Ce moment, je l'ai redouté autant que je l'ai attendu pendant des années : William m'accompagnant chez mes parents pour les rencontrer. Enfin. Une tape sur l'épaule attire mon attention. William me sourit alors qu'on s'arrête devant la porte d'entrée, avant de sonner.

« Comment tu te sens ? »

Je hausse les épaules. C'est très confus. Par exemple, je sonne, alors que c'est chez moi. Est-ce que c'est révélateur de quelque chose ? Je crois oui, ça fait un moment que je ne me sentais plus être le bienvenu ici.

« Je n'en sais rien. Stressé, peut-être ? »

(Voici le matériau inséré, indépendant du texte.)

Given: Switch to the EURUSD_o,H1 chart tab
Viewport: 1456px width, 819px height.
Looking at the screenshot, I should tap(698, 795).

Je n'ai pas le temps de m'étendre plus : la porte s'ouvre et ma mère fond sur moi pour me serrer dans ses bras. J'appréhendais les retrouvailles : est-ce que ce serait tendu, est-ce qu'elle serait sur la réserve, est-ce qu'elle camperait toujours sur les positions qui l'ont poussé à me foutre dehors ? Je réalise maintenant qu'elle ne s'est même pas posée toutes ces questions : c'est ma maman et je lui ai manqué. Alors, moi aussi, je la serre dans mes bras aussi fort que je le peux. La tape de William sur mon épaule me fait comprendre qu'on me parle ; ma mère chuchote à mon oreille gauche.

« Pardon maman, j'entends pas. »

Je me détache d'elle et je constate qu'elle pleure. Ça me retourne les trippes.

« Maman...

— Désolée, tu m'as manqué. »

J'essuie ses larmes avant de déposer un baiser sur sa joue.

« Viens... »

Le reste de sa phrase est incompréhensible et ça me fend le cœur au point de voiler mon regard sur le champ : ma mère a une voix trop douce, trop aiguë. Je ne parviens pas à l'entendre parfaitement. Je lis sur ses lèvres, je crois entendre quelque chose en essayant de me rappeler du son de sa voix, mais c'est très loin de la réalité. Je n'entends plus la voix de ma maman, je ne l'entendrais plus jamais et c'est presque insupportable.

« Qu'est-ce qu'il se passe ?, demande William.

— Je n'entends plus sa voix. »

J'ai dû parler trop fort parce que le visage de ma mère change complètement ; je peux y lire tellement de peine et de regrets que je retourne directement lui faire un câlin.

« C'est rien, ça va aller. »

Je mens, bien sûr, mais pour le moment, c'est nécessaire.

Elle nous amène dans le salon où mon père se tient là, droit comme un I. Dans mon souvenir, il n'avait pas l'air si vieux et je ne suis pas stupide : je sais que mon départ y est pour quelque chose. Avec mon père, on n'a jamais été dans la démonstration de sentiments parce que ce n'est pas mon truc, mais quand on manque de mourir à l'autre bout du monde, seul, et loin de sa famille, on arrête de se poser trop de questions. Enfin, je crois.

Je m'approche de lui pour le serrer dans mes bras et son étreinte me fait beaucoup de bien. Marie est là aussi, installée dans le canapé. Elle se lève pour me faire un câlin et je réalise à quel point le sens du toucher est important lorsqu'on n'est plus capable d'entendre combien est aimé. Là, je peux le sentir. Ça n'était jamais arrivé avant.

« Je vous présente William. C'est... »

William me coupe la parole ; je le sais parce qu'il tend une main à mon père et que j'ai reconnu les vibrations qu'émet sa voix lorsqu'il parle. C'est une voix grave, j'entends beaucoup mieux. Il s'est présenté à mes parents et je ne sais pas sous quelle forme. Est-ce qu'il a dit qu'il était mon ami ? Mon petit ami ? Une connaissance ? Vu la distance qu'il met entre nous, je suppose qu'il s'est présenté comme un ami – et c'est sans doute pour ça qu'il m'a coupé la parole.